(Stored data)
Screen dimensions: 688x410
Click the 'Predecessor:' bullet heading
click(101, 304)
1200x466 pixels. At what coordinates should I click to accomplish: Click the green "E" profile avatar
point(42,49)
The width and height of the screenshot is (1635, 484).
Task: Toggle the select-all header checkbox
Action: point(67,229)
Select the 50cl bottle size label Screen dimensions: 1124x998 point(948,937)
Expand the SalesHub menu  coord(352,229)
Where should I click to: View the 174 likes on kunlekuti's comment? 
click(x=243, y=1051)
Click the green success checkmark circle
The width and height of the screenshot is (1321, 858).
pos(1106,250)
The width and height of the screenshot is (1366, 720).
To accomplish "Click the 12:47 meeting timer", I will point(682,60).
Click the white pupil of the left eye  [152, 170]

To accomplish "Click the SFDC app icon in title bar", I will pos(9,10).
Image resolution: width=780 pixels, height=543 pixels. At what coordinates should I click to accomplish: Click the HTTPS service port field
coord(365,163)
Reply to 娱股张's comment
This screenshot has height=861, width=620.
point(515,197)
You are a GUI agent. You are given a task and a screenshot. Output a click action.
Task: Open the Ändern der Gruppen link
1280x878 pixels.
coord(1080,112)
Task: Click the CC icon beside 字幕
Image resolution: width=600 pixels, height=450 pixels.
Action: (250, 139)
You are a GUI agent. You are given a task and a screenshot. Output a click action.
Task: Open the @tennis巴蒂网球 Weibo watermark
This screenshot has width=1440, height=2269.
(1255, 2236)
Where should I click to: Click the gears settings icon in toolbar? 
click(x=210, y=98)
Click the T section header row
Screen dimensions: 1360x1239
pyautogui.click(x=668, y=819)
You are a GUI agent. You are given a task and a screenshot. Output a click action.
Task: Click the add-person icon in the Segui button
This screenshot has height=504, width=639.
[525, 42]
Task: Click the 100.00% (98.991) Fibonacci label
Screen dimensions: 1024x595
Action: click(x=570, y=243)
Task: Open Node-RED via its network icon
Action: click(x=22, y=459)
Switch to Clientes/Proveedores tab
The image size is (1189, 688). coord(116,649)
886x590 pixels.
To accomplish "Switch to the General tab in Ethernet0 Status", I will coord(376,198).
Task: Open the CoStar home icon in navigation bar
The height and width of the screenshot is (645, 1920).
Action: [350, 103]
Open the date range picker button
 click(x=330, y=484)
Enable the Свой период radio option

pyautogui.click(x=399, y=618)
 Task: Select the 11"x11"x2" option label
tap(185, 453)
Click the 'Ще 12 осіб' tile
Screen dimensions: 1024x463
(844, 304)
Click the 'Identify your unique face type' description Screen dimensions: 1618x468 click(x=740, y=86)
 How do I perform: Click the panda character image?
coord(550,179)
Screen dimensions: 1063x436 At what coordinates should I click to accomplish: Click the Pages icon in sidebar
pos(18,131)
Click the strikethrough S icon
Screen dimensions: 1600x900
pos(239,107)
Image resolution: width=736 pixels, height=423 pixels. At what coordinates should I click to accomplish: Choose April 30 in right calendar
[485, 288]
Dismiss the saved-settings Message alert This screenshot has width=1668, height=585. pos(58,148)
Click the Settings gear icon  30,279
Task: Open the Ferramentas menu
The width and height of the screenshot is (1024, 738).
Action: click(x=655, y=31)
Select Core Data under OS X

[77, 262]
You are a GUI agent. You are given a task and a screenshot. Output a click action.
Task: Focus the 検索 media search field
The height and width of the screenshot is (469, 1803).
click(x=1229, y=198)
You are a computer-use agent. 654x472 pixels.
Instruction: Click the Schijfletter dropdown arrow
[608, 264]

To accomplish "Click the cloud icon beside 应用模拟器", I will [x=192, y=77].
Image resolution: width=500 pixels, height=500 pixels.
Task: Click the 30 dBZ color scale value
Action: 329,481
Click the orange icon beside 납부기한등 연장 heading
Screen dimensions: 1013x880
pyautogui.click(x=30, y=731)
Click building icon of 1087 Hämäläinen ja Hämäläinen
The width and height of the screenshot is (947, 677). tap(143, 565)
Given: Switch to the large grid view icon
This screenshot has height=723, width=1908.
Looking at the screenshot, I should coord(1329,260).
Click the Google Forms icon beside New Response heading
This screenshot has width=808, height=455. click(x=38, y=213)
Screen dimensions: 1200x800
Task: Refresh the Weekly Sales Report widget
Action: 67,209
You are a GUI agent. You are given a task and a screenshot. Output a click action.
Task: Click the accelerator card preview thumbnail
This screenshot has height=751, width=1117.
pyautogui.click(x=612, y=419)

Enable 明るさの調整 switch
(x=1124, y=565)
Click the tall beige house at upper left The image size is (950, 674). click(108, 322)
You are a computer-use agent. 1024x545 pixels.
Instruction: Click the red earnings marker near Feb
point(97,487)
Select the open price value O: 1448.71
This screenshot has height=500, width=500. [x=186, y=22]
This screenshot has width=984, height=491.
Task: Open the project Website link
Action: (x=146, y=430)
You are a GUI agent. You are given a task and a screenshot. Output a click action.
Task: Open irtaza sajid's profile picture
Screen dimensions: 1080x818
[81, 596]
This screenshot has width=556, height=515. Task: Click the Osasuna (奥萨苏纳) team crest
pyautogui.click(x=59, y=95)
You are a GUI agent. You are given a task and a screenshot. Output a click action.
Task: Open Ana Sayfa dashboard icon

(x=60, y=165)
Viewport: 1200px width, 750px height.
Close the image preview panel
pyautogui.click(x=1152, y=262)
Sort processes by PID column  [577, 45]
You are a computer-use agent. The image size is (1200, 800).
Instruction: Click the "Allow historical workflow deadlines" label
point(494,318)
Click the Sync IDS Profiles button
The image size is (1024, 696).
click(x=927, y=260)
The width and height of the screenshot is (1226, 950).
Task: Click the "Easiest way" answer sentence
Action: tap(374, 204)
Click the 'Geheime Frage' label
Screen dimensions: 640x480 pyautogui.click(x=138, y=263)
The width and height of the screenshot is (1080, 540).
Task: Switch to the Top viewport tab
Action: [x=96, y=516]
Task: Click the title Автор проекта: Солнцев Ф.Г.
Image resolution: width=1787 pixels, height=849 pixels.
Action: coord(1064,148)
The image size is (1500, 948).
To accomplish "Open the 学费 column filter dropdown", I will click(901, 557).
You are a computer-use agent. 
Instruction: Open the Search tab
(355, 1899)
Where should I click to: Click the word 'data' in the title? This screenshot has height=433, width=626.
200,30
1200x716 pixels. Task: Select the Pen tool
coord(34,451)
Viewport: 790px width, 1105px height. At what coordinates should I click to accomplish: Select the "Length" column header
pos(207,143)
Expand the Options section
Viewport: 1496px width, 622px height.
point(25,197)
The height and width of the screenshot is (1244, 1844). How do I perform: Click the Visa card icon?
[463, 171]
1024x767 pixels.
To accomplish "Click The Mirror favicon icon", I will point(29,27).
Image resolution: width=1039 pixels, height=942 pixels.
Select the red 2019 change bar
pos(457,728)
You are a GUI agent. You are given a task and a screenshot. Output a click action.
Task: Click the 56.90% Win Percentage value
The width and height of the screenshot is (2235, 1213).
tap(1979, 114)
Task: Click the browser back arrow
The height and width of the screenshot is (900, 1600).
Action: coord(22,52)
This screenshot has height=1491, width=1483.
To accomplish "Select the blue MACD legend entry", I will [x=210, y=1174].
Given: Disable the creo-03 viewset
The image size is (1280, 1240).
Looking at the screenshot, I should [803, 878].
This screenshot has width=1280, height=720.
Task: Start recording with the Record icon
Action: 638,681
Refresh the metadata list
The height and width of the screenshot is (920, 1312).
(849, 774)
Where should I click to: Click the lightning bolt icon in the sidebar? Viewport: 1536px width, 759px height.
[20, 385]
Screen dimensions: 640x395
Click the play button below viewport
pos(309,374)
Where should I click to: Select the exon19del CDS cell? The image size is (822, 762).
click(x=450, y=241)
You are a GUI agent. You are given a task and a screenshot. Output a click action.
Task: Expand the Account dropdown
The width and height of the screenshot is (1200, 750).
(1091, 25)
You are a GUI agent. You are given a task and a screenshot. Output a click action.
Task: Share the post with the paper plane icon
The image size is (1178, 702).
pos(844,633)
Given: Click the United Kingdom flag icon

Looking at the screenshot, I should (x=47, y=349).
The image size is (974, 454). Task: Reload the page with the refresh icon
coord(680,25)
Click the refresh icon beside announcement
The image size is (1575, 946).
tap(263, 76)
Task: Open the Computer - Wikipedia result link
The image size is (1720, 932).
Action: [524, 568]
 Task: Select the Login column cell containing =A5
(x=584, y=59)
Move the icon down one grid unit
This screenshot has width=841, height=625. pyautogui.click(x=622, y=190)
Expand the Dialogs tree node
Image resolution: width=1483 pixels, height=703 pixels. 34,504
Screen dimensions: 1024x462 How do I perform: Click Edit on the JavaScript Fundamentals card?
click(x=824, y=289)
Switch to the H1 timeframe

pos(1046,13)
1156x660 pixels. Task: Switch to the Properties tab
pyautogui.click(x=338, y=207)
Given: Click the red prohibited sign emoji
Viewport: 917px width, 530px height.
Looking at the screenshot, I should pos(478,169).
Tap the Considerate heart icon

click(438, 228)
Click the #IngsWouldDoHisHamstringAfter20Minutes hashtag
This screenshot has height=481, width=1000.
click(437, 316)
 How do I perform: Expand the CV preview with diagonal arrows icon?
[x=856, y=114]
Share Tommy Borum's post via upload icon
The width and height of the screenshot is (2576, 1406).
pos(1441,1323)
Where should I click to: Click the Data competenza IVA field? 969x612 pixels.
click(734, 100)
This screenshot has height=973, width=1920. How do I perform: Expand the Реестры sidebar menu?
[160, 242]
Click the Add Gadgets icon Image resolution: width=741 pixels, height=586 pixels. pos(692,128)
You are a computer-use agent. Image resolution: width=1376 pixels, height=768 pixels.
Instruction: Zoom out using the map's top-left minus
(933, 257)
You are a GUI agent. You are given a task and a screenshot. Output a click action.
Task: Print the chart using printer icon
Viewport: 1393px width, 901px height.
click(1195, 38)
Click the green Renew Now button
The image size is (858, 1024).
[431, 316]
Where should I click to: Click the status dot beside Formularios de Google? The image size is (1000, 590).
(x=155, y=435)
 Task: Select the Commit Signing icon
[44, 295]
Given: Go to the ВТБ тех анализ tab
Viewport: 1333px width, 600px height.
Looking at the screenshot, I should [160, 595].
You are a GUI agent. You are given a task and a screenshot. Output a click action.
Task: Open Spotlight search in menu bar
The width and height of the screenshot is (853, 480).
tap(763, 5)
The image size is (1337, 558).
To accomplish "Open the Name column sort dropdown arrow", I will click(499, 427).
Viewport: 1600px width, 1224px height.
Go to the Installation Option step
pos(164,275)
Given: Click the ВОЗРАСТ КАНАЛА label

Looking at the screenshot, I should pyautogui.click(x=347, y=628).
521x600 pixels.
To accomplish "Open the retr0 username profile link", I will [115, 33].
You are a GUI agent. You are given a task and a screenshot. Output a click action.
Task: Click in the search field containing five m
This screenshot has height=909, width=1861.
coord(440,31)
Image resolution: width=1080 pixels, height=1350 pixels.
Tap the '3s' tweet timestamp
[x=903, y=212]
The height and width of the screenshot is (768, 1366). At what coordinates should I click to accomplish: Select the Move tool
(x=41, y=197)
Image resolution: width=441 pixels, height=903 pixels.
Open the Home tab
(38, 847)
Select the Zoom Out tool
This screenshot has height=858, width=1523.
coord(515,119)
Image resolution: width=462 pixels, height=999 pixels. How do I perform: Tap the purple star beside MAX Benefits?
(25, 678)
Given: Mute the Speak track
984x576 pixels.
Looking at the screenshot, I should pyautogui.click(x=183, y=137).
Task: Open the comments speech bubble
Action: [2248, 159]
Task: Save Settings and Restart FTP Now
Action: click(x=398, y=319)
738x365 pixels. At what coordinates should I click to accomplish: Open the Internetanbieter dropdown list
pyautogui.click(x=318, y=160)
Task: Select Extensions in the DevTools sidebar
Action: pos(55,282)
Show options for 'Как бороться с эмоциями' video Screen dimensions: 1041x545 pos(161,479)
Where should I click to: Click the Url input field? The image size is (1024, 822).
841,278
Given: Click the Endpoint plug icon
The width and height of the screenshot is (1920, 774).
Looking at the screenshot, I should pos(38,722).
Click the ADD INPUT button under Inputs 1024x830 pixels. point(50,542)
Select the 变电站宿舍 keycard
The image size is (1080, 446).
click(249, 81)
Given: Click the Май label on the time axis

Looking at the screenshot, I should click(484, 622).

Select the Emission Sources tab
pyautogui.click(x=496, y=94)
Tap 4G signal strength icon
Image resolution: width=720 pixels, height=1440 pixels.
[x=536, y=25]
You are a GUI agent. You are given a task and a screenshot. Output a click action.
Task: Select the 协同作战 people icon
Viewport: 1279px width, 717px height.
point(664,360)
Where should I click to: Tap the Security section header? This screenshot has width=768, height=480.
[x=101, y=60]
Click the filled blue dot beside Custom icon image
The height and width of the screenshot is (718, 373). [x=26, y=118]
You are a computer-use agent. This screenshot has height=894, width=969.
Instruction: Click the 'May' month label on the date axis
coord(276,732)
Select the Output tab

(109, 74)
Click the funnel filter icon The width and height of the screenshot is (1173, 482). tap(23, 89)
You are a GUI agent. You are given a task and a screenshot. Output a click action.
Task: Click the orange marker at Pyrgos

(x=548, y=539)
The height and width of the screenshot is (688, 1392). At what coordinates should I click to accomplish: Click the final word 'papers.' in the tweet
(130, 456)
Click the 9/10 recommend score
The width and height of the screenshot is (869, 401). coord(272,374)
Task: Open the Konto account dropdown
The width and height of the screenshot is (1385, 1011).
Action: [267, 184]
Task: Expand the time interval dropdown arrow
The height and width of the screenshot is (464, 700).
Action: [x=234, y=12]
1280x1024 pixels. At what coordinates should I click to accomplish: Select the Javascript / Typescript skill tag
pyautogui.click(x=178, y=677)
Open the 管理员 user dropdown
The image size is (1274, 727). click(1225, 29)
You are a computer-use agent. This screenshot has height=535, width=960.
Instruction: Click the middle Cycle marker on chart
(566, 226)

Task details
Looking back over the records above, in how many lines does the word "filter" occur? Give the number alone.

Output
2